Ammons admits his limits as a seer or oracle and speaks of language as something he works with through the craft of poetry, a practice he works at diligently in an effort to find an expression that transcends mere competence and achieves an artfulness. The poem is funny and moving in it's way, as Ammons' work is constantly aware of death, which makes philosophical certainty a cluster of moot points. This all puts A.R.Ammons' musings on poetry in sharp contrast to a host of others who'll essay forth in verse about poets being the intermediaries of Truths and Principles only a select few are able to deign and decipher for the less gifted. Without repeating my previous misgivings, I'll say that this his Hogwash and Elitism, and these are the sorts of people I imagine Ammons himself asking to go away.

DOO-WOP
Marvin Bell
He believes the tar pits hold bones but preserve
no emotions, and he believes space is matter.

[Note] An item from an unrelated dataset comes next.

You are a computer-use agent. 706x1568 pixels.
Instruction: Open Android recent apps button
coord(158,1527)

He still thinks a kiss with full lips transformative,
the hope of a country boy with an uncultivated
heart, from the era of doo-wop and secret sex,
when the music was corny, cliched and desperate
like teenage love. Who now will admit that poetry
got its start there, in the loneliness that made love
from a song on red wax, from falsetto nonsense.
Who does not know that time passing passes on
sadness? A splinter of a song lyric triggers shards
of memory and knots in his gut. He regrets he was 
lashed to the mast when the sirens called. He
believes the sea is not what sank or what washes
up. There are nights the moon scares him.

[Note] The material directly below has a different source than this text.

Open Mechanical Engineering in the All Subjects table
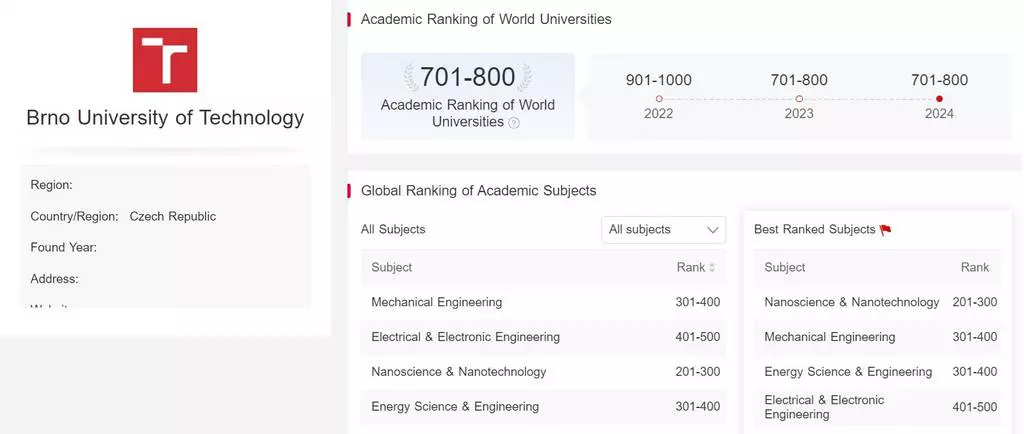1024x434 pixels. click(x=437, y=302)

Marvin Bell is one of those poets who can offer a string of non sequiturs and still having you following the heart under the odd contrasts in his lines. Associative leaps are not the easiest thing to do when so much of what your attempting to get across has more to do with a transitional state of mind than it does an position that can be easily parsed and contained.  Unlike Tony Hoagland's poem, "The Story of the Father" (featured at Slate last week) , where what should have been scene from a longer prose narrative got compressed beyond human caring with mannered, showy language, Bell has the ease of line transition, the ability to jump from one nervy island of reference to another and provide a sense of something gathering speed, assuming nuance. The young man going forth into the world of the senses, sparked by music, sirens, scents and touch; there is a skillfully maintained idea, implied and not editorialized as an intruding and infeffective aside, of music as that thing that bypasses the mind's censors and entrenched protections against foolishness and lands and seeds the desire to experience more with the senses, to test one's expectations against experienced fact.

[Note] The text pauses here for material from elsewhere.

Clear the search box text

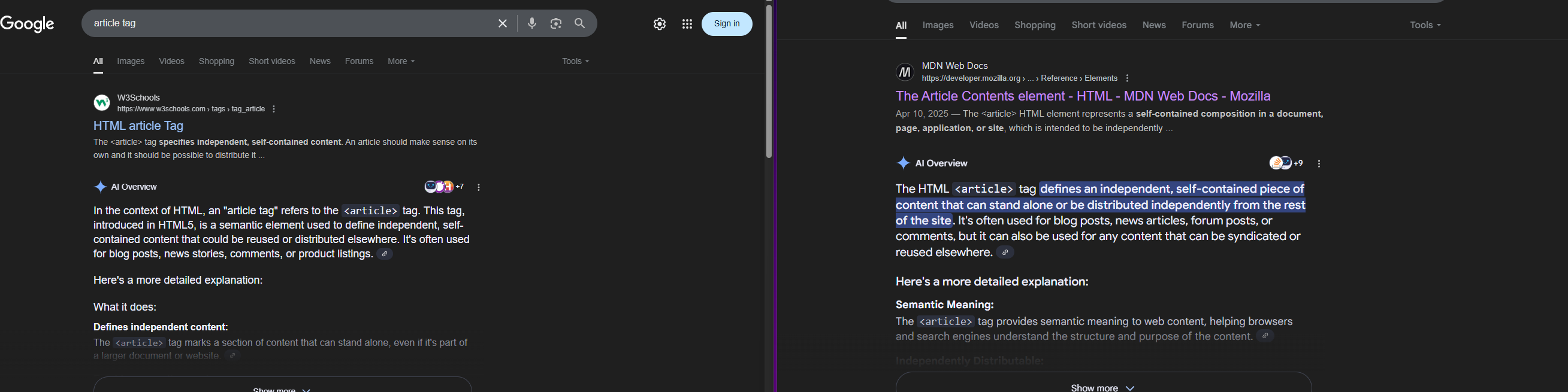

He believes the tar pits hold bones but preserve
no emotions, and he believes space is matter.
He still thinks a kiss with full lips transformative,
the hope of a country boy with an uncultivated
heart, from the era of doo-wop and secret sex,
when the music was corny, cliched and desperate
like teenage love.

This is a fast run of language, streaming , quite literally, with all the elements that compose it melded together in a fluidity that rushes towards a crashing and overwhelming satisfaction. Tempo, rhythm , what the hip hoppers refer to as “flow”, this poem is simply perfect, simply lovely. This makes you think of magic nights in a music club where the lead soloist is at the very heart of an intense improvisations he or she is assembling, destroying and recreating in seeming simultaneity, absolutely transcendent in the spotlight and oblivious sounds of drunk talkers, dropped silveware, or the arguments of traffic noise coming through an open door. The soloist is in the moment, in Steven's land of Supreme Fiction, discoursing with a world that should be but is not.